BEGIN Given passage

Search

Impact of Rising Food Prices on School Nutrition

Loading...

 

school nutrition fundingThe increase in food, milk and energy costs, combined with high labor and benefit costs are driving school boards to raise lunch prices and school nutrition programs to cut costs or go into the red. 

School districts, especially school nutrition programs, are being challenged by the high cost of nutritious foods:

  • 78.3% of school nutrition programs have experienced increased costs as a result of implementing their district’s nutrition standards. Food costs are the most common type of cost increase mentioned (From Cupcakes to Carrots: Local School Wellness Policies One Year Later, September 2007, School Nutrition Association)
  • The most frequently identified hurdle to implementation of district nutrition standards is the price of the products that meet nutrition standards noted by 61.6% of school nutrition directors. Whole grain items, fresh fruits and vegetables and low fat snacks in particular have resulted in increased costs.(From Cupcakes to Carrots: Local School Wellness Policies One Year Later, September 2007, School Nutrition Association)

School nutrition directors report double digit price increases for foods critical to providing balanced, nutritious school meals:

  • Milk:  14% average increase
  • Fruits & Vegetables:  13% average increase
  • Meat and Meat Alternatives:  11% average
  • Bread:  15% average increase

(From School Nutrition Association Cost Survey of Members, September 2008)

School nutrition programs are experiencing increased costs, according to the SNA 2008 Back to School Trends Report, August 2008:

  • Food: 97.5% of school nutrition directors surveyed expect an increase in their programs’ food costs for the 2008-2009 school year
  • Labor: 84% of school nutrition directors surveyed expect an increase in their programs’ labor costs for the 2008-2009 school year
  • Gas/Transportation: 94% of school nutrition directors surveyed expect an increase in transportation/fuel costs for the 2008-2009 school year
  • Indirect Costs: 67% of school nutrition directors surveyed expect an increase in indirect costs for the 2008-2009 school year. Indirect costs include gas, electricity and water that are charged by the school district to the school nutrition program.

School nutrition programs are not compromising nutritional integrity as a result of rising costs:

  • School nutrition professionals are doing everything they can to continue to offer healthy, delicious lunches and are resorting to some creative approaches to stretch the dollar.

END Given passage
BEGIN Recorded data

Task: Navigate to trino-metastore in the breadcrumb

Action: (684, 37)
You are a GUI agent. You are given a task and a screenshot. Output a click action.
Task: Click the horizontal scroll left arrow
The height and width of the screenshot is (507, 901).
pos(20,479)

END Recorded data

Work instructions:
1 > Answer these from the school nutrition text:
(a) What average price increase do school nutrition directors report for bread?
(b) What percentage of surveyed directors expect higher transportation/fuel costs for the 2008-2009 school year?
(c) What percentage of school nutrition programs have experienced increased costs from implementing their district's nutrition standards?
2 > Convert the lines of the entries, not the school nutrition text, into a Markdown table with the columns "Row" and "Line", numbering each row and leaving out blank lines.

Expected responses:
1 >
(a) 15%
(b) 94%
(c) 78.3%

2 >
| Row | Line |
|---|---|
| 1 | Task: Navigate to trino-metastore in the breadcrumb |
| 2 | Action: (684, 37) |
| 3 | You are a GUI agent. You are given a task and a screenshot. Output a click action. |
| 4 | Task: Click the horizontal scroll left arrow |
| 5 | The height and width of the screenshot is (507, 901). |
| 6 | pos(20,479) |